** Opening SUPPLIED DATA block **
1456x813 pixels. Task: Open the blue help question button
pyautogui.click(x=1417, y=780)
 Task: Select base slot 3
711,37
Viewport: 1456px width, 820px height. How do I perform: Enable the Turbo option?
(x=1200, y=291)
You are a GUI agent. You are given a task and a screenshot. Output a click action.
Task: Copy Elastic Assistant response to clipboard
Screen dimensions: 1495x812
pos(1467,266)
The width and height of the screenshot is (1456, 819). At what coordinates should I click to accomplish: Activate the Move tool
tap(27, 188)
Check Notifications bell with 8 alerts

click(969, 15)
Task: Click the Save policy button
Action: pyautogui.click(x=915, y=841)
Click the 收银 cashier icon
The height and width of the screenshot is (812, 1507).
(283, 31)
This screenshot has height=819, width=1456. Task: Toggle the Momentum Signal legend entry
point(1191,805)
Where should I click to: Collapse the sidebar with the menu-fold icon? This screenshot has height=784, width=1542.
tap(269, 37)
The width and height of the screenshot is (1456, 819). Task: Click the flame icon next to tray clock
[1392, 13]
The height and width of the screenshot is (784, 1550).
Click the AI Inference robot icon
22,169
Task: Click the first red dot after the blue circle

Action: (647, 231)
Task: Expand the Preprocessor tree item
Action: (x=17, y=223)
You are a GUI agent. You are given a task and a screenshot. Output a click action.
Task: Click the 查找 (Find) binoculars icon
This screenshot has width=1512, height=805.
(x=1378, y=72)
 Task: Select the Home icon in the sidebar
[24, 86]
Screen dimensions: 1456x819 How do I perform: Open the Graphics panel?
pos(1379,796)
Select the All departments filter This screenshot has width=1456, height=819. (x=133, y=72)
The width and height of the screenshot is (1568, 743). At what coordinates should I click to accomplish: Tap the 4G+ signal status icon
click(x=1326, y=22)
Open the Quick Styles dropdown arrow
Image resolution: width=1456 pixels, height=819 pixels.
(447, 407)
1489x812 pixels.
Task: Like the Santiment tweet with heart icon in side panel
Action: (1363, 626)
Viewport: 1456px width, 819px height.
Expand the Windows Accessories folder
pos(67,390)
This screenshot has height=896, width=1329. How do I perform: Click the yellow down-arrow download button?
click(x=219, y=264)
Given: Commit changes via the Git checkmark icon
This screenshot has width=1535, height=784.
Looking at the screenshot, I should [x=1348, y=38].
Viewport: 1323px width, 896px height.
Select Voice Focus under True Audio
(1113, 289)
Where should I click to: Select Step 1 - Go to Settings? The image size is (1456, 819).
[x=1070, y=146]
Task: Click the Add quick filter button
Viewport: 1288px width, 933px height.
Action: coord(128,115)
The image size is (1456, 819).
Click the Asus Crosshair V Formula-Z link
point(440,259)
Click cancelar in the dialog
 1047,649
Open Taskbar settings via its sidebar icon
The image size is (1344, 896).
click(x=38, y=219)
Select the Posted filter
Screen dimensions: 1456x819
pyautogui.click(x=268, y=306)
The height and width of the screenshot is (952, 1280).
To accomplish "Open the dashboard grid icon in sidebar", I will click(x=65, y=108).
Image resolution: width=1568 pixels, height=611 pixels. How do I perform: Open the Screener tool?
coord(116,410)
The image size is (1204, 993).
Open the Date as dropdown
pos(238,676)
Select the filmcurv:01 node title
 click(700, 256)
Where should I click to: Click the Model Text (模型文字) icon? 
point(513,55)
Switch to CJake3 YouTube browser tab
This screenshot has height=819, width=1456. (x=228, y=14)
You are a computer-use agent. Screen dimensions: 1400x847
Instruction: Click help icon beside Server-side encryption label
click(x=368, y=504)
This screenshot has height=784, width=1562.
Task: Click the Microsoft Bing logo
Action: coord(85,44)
** Closing SUPPLIED DATA block **
- [PROBLEM DESCRIPTION] Could you transcribe the entries above word for word, from the line with "Select the Posted filter" down to the line with "The image size is (1204, 993).", keeping both?

- [SOLUTION FOR THIS EXERCISE]
Select the Posted filter
Screen dimensions: 1456x819
pyautogui.click(x=268, y=306)
The height and width of the screenshot is (952, 1280).
To accomplish "Open the dashboard grid icon in sidebar", I will click(x=65, y=108).
Image resolution: width=1568 pixels, height=611 pixels. How do I perform: Open the Screener tool?
coord(116,410)
The image size is (1204, 993).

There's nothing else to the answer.